**Text shown**
The coronavirus pandemic has plunged the United States into a kind of war, the object of which is not to inflict death and destruction on a visible enemy but to limit the death and destruction an invisible enemy inflicts on us.

As in a conventional war, success depends on collective, cooperative action. However, radical uncertainty about what it will take to win, or even how to define a final victory, reigns. Are we doing enough? Or not enough?

In the midst of all this, where can we turn for a rational basis to hope?

Believe it or not, the dismal science, economics, might have something to offer.

If you had to reduce economics to a phrase, but were not allowed to use “there is no free lunch,” it would probably be “incentives influence behavior.” People generally do what is in their self-interest.

This oft-confirmed finding is a source of economists’ killjoy reputation. They specialize in showing how markets or public policies create unintended consequences by failing to account for incentives.

**Exercise set**
(1) Decide whether each statement agrees with the passage about the pandemic and economics, and support each yes or no with the deciding words from the passage, quoted exactly. (a) The war's object is to inflict death and destruction on a visible enemy. (b) Success depends on collective, cooperative action. (c) Economists have a killjoy reputation.
(2) Extend the passage about the pandemic and economics, starting after its final sentence.
The listing that comes next is not needed.

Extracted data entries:
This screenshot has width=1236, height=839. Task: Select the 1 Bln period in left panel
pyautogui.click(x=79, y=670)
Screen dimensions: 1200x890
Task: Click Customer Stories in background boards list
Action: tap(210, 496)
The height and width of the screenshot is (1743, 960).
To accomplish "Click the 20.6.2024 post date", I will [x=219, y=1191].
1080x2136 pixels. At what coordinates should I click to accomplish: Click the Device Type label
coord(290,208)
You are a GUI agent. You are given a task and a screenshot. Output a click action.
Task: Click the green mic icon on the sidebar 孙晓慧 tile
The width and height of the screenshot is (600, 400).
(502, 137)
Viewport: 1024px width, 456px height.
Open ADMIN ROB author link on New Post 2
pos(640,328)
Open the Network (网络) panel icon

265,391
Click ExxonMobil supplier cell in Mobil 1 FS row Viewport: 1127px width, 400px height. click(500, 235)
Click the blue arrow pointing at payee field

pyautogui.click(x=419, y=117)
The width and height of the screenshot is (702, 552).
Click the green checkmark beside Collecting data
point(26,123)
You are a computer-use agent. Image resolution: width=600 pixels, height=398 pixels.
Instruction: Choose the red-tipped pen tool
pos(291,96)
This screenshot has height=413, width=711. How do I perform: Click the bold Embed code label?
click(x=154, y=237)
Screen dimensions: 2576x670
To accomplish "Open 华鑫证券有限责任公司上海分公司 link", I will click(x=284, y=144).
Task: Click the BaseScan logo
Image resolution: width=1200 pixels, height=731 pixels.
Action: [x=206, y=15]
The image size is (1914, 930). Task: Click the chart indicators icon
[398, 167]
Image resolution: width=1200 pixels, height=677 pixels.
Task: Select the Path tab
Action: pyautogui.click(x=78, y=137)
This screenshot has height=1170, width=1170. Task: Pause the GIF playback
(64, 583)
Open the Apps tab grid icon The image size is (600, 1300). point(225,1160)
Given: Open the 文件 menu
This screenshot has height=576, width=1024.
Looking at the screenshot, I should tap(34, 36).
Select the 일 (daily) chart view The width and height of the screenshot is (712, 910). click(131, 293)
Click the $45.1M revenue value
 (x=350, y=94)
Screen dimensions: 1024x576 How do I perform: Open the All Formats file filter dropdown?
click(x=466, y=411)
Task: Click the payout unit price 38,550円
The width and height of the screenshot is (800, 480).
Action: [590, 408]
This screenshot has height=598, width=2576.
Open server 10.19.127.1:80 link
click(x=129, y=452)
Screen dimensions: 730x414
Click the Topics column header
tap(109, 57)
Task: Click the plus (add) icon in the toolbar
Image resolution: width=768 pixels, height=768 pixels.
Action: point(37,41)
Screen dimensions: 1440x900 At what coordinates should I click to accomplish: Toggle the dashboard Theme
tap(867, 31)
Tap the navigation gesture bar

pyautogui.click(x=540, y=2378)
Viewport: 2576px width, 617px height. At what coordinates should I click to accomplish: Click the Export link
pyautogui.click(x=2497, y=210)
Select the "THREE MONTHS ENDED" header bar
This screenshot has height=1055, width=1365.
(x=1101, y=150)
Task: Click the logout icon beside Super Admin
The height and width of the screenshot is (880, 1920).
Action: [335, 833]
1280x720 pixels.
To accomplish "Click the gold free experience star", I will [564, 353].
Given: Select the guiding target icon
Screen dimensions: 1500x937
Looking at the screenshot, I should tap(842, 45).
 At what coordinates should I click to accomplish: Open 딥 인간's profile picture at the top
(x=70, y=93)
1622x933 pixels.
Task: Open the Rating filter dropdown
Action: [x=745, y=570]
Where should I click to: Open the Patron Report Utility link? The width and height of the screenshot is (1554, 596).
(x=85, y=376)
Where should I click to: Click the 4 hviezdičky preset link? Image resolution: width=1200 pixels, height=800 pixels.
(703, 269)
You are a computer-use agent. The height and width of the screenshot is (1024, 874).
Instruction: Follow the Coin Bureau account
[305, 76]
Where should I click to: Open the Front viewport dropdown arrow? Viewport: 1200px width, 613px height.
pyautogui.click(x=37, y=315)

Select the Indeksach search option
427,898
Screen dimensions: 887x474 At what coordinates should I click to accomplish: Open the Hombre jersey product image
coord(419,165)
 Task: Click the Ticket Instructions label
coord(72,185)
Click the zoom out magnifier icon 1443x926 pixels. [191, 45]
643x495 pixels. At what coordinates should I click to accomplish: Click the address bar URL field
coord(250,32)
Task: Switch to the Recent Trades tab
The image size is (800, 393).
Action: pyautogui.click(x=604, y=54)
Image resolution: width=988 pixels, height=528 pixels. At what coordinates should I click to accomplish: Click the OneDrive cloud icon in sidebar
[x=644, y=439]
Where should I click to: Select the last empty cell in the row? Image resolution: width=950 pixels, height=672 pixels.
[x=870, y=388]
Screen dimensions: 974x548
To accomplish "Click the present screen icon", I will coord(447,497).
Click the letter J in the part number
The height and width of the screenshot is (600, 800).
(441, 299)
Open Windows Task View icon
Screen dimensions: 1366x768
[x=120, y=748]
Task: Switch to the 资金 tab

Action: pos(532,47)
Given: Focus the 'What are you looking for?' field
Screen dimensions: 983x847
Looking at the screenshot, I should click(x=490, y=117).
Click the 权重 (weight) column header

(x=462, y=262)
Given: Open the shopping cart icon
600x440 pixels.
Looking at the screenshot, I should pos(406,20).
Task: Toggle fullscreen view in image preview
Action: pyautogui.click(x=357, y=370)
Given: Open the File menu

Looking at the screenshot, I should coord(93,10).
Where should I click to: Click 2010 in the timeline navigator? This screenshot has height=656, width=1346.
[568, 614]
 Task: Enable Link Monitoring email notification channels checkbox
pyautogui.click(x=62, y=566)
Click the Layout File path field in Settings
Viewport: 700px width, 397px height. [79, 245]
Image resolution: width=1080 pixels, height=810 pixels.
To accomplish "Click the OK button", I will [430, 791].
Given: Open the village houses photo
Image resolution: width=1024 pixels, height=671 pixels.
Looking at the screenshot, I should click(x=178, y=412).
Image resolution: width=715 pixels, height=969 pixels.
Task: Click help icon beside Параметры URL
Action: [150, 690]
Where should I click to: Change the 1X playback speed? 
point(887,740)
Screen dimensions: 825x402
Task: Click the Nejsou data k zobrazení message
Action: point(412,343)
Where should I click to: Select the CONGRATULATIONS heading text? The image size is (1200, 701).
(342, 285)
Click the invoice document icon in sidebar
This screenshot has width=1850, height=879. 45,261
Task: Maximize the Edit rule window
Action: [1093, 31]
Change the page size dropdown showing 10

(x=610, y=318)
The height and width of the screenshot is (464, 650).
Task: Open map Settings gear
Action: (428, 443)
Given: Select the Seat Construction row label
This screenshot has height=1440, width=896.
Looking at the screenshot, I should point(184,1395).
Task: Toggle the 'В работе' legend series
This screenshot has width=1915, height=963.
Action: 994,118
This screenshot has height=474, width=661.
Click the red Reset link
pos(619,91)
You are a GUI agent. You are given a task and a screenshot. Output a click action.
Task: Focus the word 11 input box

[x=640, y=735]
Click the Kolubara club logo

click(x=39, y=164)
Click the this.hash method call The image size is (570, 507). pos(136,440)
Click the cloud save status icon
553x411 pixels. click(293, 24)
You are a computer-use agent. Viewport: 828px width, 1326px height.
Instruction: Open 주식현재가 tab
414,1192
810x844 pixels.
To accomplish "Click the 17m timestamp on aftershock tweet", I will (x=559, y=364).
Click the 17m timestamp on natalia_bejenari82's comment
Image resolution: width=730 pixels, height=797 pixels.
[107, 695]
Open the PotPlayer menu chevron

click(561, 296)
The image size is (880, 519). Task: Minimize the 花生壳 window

**Responses by task**
(1)
(a) No: "the object of which is not to inflict death and destruction on a visible enemy"
(b) Yes: "success depends on collective, cooperative action"
(c) Yes: "a source of economists’ killjoy reputation"

(2)
However, the influence of incentives on behavior works the other way, too: When group members share a common interest — when incentives “align” — obstacles to cooperation, even seemingly intractable ones, fade. The more vital the interest, and the less it can be obtained through individual effort, the greater the incentive to cooperate.

Even as conflicts over civil rights raged back home, white and black soldiers laid down their lives for each other on the front lines of the Vietnam War, for example.

The good news, at least potentially, and at least for now, is that the novel coronavirus pandemic may create a similar dynamic. “We are all in this together” is no mere feel-good slogan, but an accurate statement of reality, consistent with social science theory.

Everyone in the United States has the same overriding incentive: protect their own lives, and those of their loved ones. People don’t have metaphorical skin in the game, they are literally trying to save their own skins.

And, for the most part, you can’t buy your way to safety. Your best bet is the same as the next person’s, rich or poor: Obey hygiene rules and social distancing to reduce the community spread of the virus, which, in turn, minimizes your chances of getting infected and maximizes the chances that hospitals won’t be overrun if, God forbid, you need one.

Our job is to produce a public good — the “flattened curve” of epidemic spread, made famous by Anthony S. Fauci, the director of the National Institute of Allergy and Infectious Diseases — and there is no alternative.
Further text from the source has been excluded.